Be A Good Guardian
A renowned management consultant whose theories formed the basis of modern business and leadership techniques, Peter Drucker was a proponent of the inversion method when it came to asking questions. Instead of asking, for example, “What makes a good life?” he might recommend that we start from a place of elimination by asking, “What makes a bad life?”
Marcus Aurelius offers a similar evaluative exercise when he implores us to ask ourselves whether death would be something terrible if we were deprived of a certain thing. Living well then becomes the active discarding of what does not serve us. Asking such a question requires that we be prepared for the answer, and for the discomfort that may accompany the hard decisions the answer demands.

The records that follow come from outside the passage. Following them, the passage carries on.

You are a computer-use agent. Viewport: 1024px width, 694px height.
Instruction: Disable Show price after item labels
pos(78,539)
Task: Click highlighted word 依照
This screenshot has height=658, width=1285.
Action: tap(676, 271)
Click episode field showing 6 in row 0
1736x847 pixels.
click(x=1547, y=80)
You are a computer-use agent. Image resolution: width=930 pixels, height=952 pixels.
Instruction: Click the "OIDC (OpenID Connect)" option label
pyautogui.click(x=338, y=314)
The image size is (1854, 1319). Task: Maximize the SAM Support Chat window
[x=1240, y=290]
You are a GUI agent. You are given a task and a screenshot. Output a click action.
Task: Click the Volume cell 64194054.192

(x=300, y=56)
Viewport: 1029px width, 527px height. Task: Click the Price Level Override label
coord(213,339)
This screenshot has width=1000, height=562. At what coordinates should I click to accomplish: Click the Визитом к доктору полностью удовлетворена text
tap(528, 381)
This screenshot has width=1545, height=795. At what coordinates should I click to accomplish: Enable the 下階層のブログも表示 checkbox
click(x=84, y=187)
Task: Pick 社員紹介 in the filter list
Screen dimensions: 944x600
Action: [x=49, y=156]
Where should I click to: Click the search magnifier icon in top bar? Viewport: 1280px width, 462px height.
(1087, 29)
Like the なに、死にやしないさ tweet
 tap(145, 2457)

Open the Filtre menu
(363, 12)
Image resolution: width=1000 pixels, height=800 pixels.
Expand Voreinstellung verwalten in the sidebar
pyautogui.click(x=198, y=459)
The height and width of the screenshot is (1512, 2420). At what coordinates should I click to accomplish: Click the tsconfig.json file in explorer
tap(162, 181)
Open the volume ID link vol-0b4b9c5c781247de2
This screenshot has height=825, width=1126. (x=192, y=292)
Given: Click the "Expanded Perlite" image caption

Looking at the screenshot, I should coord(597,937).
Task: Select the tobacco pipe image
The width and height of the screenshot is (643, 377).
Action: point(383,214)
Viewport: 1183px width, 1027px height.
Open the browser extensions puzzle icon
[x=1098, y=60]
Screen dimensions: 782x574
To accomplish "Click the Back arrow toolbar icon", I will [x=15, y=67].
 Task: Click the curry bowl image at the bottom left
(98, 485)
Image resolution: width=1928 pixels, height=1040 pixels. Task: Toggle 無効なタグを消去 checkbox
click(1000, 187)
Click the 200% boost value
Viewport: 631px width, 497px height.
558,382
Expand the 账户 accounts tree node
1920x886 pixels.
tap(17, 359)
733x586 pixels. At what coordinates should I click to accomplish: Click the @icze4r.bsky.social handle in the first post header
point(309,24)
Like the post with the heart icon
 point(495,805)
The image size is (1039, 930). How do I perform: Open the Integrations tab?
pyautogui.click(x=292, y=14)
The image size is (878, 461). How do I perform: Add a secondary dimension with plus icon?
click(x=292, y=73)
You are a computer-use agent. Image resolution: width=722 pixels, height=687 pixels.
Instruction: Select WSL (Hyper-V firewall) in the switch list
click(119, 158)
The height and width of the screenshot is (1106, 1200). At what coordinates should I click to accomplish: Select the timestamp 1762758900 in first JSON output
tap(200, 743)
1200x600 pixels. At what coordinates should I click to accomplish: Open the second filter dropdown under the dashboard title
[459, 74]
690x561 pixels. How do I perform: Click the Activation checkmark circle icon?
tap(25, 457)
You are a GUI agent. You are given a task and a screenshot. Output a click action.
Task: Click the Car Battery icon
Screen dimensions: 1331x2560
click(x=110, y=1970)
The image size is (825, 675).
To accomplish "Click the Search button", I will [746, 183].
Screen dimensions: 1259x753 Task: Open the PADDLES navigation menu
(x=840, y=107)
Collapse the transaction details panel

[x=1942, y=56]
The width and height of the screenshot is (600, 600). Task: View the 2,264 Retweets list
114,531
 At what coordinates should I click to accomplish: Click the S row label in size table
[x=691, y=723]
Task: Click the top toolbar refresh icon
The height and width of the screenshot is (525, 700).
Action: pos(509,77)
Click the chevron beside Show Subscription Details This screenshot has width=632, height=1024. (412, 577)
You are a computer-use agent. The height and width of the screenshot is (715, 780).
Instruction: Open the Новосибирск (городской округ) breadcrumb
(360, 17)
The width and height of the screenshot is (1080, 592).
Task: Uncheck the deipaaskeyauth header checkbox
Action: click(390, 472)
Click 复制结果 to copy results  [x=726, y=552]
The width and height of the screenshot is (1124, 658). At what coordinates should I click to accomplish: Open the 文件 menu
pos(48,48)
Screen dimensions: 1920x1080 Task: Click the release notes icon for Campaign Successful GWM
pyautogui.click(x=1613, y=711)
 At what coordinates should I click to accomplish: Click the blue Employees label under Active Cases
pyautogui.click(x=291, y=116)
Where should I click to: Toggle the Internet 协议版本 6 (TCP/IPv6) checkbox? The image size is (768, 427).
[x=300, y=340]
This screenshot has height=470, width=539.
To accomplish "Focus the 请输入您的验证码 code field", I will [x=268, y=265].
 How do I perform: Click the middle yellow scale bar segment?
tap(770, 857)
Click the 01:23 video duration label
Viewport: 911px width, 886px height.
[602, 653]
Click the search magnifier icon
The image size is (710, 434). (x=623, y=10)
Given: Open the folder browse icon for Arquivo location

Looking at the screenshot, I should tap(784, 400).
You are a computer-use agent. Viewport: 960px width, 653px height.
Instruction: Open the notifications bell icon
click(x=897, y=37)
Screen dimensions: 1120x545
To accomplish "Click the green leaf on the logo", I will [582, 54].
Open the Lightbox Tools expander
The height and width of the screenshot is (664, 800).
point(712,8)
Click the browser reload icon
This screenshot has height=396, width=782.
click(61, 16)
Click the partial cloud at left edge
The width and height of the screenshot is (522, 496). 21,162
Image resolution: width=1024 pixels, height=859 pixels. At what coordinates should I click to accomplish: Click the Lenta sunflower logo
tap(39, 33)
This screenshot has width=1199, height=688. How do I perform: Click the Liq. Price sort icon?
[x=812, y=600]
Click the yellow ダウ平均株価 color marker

It can be tempting to hear this as a directive to act rashly, dropping everything in pursuit of an unclear yet grand adventure. While life is short—or more accurately put, fast—its "shortness" doesn’t inherently encourage frivolity. What it encourages is intention—making decisions deliberately as one who is palpably aware of the finiteness of things.
Playwright and Stoic philosopher Seneca captures the essence of this poignantly with the following excerpt from On The Shortness Of Life:
"It is not that we have a short space of time, but that we waste much of it. Life is long enough, and it has been given in sufficiently generous measure to allow the accomplishment of the very greatest things if the whole of it is well invested. But when it is squandered...we perceive that it has passed away before we were aware that it was passing. So it is—the life we receive is not short, but we make it so, nor do we have any lack of it, but are wasteful of it. Just as great and princely wealth is scattered in a moment when it comes into the hands of a bad owner, while wealth however limited, if it is entrusted to a good guardian, increases by use, so our life is amply long for him who orders it properly.”
And there we have our task: to be a good guardian of the lives with which we were entrusted, to be a good steward of our days, our years, our breaths—to live as though it is the greatest thing we will ever do.